Dass eine Nachfrage nach vegetarischen Gerichten besteht – wenn sie nicht als solche deklariert sind –, haben die beiden Ökonomen Priska Baur und Jürg Minsch 2017 in einem Experiment nachgewiesen. In zwei Mensen der Zürcher Hochschule für Angewandte Wissenschaften in Wädenswil wurde das Angebot an vegetarischen und veganen Menüs während zwölf Wochen erhöht. Das Ergebnis war deutlich: in den vegetarischen Wochen ging der Konsum von Fleischgerichten von 60 auf 44 Prozent zurück, ohne dass die Zufriedenheit der Besucherinnen und Besucher abgenommen hätte.

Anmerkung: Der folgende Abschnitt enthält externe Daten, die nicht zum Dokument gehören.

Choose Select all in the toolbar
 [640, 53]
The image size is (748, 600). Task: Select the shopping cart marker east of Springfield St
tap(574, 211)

Warum ist die Umweltbilanz von Fleisch derart verheerend? Das liegt daran, dass Fleisch ein ineffizientes Nahrungsmittel ist: Für ein Kilogramm Rindfleisch, so der WWF Schweiz, müssen bis zu 20 Kilogramm Futtermittel verfüttert werden. Dies hat Auswirkungen auf die CO2-Bilanz. Pro Kilogramm Rindfleisch werden bis zu 15,4 Kilogramm CO2 freigesetzt – eine Menge im Vergleich zu den 0,7 Kilogramm CO2 bei einem Kilo Linsen, die ein ähnlich proteinreiches Nahrungsmittel sind wie Fleisch. Steven Chu, Physiker und US-Energieminister unter Barack Obama, spitzt in seinen Vorträgen mit einem Vergleich zu: Wären Rinder und Milchkühe ein Land, würden sie mehr Treibhausgase als die EU freisetzen. Auch die Landfläche ist ineffizient: Pro Kilogramm Rindfleisch werden bis zu 49 Quadratmeter verbraucht, so eine Studie des WWF Deutschland. Der Grund: Rinder benötigen Futterpflanzen, die irgendwo wachsen müssen. Zum Vergleich: Ein Kilogramm Kartoffeln wächst auf einem Viertelquadratmeter. Eine vegetarische Ernährung, so rechnet der WWF Schweiz vor, reduziere den Ernährungsfussabdruck um 24 Prozent. Bei veganer Ernährung sind es gar 40 Prozent. Der Einfluss von regionalen Produkten liegt bei gerade mal 4 Prozent.